TASK TO COMPLETE -
Use the entries below and reproduce exactly the lines from the one containing "The height and" down to the one containing "Open the chat conversations icon in header", both of them included.

GIVEN INFORMATION -
———

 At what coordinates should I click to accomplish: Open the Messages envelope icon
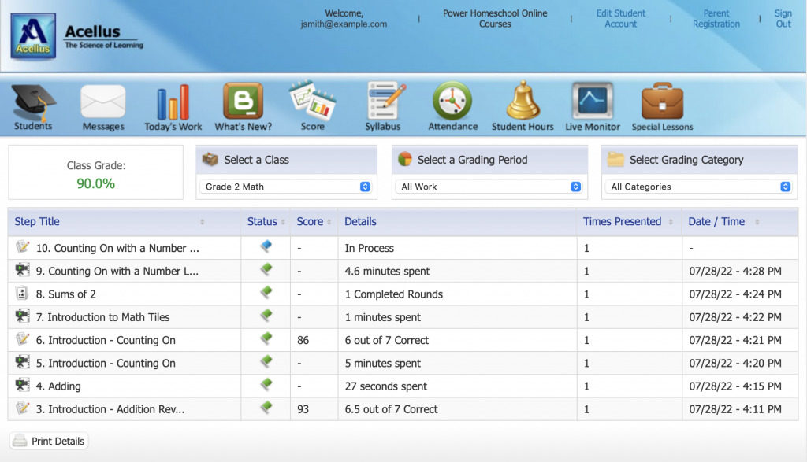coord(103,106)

———

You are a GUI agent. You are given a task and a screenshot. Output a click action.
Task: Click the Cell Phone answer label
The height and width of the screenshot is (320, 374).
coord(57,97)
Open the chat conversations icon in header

———

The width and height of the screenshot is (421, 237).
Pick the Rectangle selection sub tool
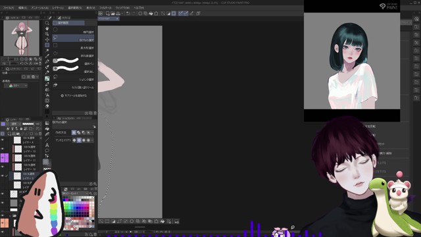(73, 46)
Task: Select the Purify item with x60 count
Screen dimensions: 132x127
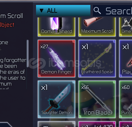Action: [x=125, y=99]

———

THE ANSWER -
The height and width of the screenshot is (320, 374).
coord(57,97)
Open the chat conversations icon in header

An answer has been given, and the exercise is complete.